On Tuesday, Megyn Kelly's hotly anticipated tell-all drops just in time to offer a behind-the-scenes look at what it's like to be a conservative super woman in a business ruled ruled by sexist alpha men like Roger Ailes and now President-elect Donald Trump. In the new book titled Settle for More, Megyn Kelly reportedly said Trump offered her gifts and hotel stays to sway news coverage during the campaign. While it's probably no big surprise Trump is willing to make a deal to get what he wants, what is surprising is Kelly going after Trump, once again, in a very public way. You have to hand it to her, Kelly has no fear. She's also emerging as a reluctant feminist foil to Trump's cartoon-ish brand of misogyny.

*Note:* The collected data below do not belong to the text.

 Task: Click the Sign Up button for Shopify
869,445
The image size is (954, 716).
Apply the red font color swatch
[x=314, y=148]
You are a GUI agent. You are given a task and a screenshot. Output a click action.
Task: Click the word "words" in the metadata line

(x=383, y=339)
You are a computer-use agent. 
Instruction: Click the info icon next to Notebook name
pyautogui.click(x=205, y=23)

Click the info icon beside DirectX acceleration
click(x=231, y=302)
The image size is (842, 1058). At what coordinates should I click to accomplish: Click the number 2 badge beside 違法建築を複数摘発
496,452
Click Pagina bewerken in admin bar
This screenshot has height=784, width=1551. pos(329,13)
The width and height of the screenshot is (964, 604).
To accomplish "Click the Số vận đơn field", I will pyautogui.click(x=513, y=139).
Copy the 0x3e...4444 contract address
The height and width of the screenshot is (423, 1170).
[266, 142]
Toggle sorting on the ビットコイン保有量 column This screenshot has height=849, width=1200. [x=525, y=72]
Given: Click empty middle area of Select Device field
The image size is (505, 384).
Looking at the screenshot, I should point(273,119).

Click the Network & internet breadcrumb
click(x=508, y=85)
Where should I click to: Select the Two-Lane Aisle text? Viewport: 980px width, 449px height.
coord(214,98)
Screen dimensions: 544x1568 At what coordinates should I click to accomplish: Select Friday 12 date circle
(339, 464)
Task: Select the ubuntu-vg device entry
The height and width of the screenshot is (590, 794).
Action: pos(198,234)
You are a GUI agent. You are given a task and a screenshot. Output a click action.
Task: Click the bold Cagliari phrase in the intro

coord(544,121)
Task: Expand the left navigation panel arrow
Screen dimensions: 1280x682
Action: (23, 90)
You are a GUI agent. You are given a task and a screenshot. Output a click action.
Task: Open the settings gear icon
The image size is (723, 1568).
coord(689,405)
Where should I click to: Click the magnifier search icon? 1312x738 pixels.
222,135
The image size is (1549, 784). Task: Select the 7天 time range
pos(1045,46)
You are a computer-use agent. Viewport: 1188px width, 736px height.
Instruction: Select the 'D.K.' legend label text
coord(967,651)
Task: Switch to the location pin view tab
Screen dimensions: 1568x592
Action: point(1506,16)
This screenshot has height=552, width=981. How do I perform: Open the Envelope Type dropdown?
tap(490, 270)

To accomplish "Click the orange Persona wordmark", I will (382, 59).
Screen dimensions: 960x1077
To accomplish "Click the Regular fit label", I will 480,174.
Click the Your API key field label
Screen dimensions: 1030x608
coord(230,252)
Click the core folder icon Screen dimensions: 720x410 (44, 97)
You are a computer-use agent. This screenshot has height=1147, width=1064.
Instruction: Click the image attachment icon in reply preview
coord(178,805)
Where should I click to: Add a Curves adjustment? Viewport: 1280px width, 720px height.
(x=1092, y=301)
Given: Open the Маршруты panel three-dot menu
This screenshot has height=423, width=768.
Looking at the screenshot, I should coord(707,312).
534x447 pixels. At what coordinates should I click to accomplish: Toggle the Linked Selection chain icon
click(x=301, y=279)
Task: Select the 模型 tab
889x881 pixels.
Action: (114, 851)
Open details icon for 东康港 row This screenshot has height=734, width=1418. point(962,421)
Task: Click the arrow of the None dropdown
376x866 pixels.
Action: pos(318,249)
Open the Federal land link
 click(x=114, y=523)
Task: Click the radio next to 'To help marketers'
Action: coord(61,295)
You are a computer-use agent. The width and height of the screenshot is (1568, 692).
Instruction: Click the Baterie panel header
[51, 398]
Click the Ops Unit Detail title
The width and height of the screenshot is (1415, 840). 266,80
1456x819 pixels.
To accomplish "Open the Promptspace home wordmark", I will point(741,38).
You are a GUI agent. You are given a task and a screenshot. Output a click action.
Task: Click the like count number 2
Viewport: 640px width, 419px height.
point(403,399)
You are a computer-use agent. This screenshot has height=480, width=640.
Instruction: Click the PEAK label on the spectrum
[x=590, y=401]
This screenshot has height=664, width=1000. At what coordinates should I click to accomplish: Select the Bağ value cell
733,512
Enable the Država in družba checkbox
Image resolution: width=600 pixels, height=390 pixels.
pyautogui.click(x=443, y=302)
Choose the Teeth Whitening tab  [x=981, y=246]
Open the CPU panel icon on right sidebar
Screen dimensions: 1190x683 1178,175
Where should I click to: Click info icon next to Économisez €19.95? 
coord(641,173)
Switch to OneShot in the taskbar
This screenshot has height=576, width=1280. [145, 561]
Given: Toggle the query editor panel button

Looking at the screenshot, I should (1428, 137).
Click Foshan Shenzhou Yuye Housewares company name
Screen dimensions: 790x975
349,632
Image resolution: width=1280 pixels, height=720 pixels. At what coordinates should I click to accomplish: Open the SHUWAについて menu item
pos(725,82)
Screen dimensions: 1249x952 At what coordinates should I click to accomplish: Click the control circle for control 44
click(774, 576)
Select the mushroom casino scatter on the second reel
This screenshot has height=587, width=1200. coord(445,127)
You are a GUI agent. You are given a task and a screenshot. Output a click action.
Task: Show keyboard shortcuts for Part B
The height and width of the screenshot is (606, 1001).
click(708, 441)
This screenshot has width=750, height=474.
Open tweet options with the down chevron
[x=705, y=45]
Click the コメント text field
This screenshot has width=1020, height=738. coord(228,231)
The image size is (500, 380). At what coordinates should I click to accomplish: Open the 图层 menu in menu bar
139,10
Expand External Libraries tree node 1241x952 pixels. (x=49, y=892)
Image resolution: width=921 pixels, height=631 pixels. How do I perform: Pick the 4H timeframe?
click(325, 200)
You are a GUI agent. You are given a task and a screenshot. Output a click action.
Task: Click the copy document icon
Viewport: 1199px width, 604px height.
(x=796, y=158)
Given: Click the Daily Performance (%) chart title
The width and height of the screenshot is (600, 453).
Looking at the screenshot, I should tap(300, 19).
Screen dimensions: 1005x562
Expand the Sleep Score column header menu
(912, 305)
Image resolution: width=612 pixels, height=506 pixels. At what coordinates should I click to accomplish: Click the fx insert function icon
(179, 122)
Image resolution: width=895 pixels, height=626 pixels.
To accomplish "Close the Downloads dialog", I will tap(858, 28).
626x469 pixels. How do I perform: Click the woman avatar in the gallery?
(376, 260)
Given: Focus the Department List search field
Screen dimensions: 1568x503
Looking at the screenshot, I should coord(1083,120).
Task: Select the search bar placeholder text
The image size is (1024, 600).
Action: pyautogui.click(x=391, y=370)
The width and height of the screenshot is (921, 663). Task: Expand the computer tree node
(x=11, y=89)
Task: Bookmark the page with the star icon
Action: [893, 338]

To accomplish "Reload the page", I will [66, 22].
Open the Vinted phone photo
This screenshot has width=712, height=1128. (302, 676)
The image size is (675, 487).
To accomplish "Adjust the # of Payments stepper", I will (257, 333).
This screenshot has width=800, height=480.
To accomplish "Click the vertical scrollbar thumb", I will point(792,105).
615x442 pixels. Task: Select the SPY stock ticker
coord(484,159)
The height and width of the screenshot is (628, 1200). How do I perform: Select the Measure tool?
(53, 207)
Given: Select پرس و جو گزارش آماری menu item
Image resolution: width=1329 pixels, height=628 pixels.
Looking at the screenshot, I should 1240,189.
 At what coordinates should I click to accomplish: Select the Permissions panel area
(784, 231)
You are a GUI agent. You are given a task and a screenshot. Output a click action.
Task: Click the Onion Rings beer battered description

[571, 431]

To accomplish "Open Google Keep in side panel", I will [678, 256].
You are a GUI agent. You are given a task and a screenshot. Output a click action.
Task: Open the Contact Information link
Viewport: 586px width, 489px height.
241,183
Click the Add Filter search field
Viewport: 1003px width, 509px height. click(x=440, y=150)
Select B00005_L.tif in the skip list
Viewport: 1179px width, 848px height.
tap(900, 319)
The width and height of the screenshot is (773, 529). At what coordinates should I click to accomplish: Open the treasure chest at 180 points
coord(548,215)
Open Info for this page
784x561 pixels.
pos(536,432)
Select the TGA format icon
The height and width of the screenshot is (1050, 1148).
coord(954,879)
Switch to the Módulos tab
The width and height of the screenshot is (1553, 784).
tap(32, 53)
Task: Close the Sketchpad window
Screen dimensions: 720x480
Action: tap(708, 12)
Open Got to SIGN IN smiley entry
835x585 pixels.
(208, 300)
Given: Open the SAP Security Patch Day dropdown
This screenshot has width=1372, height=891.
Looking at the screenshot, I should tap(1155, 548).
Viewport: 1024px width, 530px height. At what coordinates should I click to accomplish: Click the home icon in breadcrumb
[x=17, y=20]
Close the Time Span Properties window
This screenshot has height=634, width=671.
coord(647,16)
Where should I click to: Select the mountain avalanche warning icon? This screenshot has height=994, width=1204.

“This is actually one of the untold stories of the 2016 campaign: I was not the only journalist to whom Trump offered gifts clearly meant to shape coverage,” Kelly writes in the book, according to The Hill. "...Trump tried to work the refs, and some of the refs responded."
Romper contacted Trump's press representatives for comment on Kelly's allegations but not yet received a response.
Kelly stressed she passed on the offer from Trump that included a "girls' weekend" and a golf trip to his Mar-a-Lago estate in Florida for her husband, The Hill reported. Even Trump's bribes smack of sexism. A girl's weekend? Come on.
Following Kelly's tough questions about his past comments about women, Trump famously said on CNN, "She gets out and she starts asking me all sorts of ridiculous questions,” according to the Huffington Post. “You could see there was blood coming out of her eyes, blood coming out of her wherever.”
He also called her a "bimbo," on Twitter through a retweet.
Kelly reportedly also wrote that Trump threatened to attack her on Twitter even before they clashed during the first debate. She said something on her show that made Trump angry, so he refused to show up to his scheduled appearance on her show unless she called him personally, according to The New York Times.
"I almost unleashed my beautiful Twitter account against you,” Kelly wrote Trump told her on that call in her new book, the Times reported, "and I still may."
He followed through on that threat.
The comments drew outrage for a hot minute, but were quickly replaced with other ugly rhetoric, insults, and fake, indignant responses. Even Trump's close friend and Fox News head, and Kelly's boss at the time, Roger Ailes said Trump had gone too far and condemned the candidate's "verbal assaults" against Kelly, according to New York Magazine. But soon after that female employees at Fox News accused Ailes of sexual harassment and the executive left the network to take up an unofficial role advising the Trump campaign, specifically, The New York Times reported, prepping Trump for debates.
So much for outrage.
Kelly, who appeared on Live! with Kelly the morning after the election told Kelly Ripa she was shocked by the outcome, but called for the country to come together behind Trump, also offering this solace for freaked out Americans, according to New York Magazine.
My philosophy in hard times or anytime you feel sort of blue or threatened or scared is remember who you are. What happens in the White House does not affect who you are, who your children are, what’s most important to you in your life.
Kelly, for her part, is willing to "keep an open mind," she told Ripa, but based on this tease from her new book, she is going to keep calling Trump, Ailes, and everyone else on their bad behavior without apology.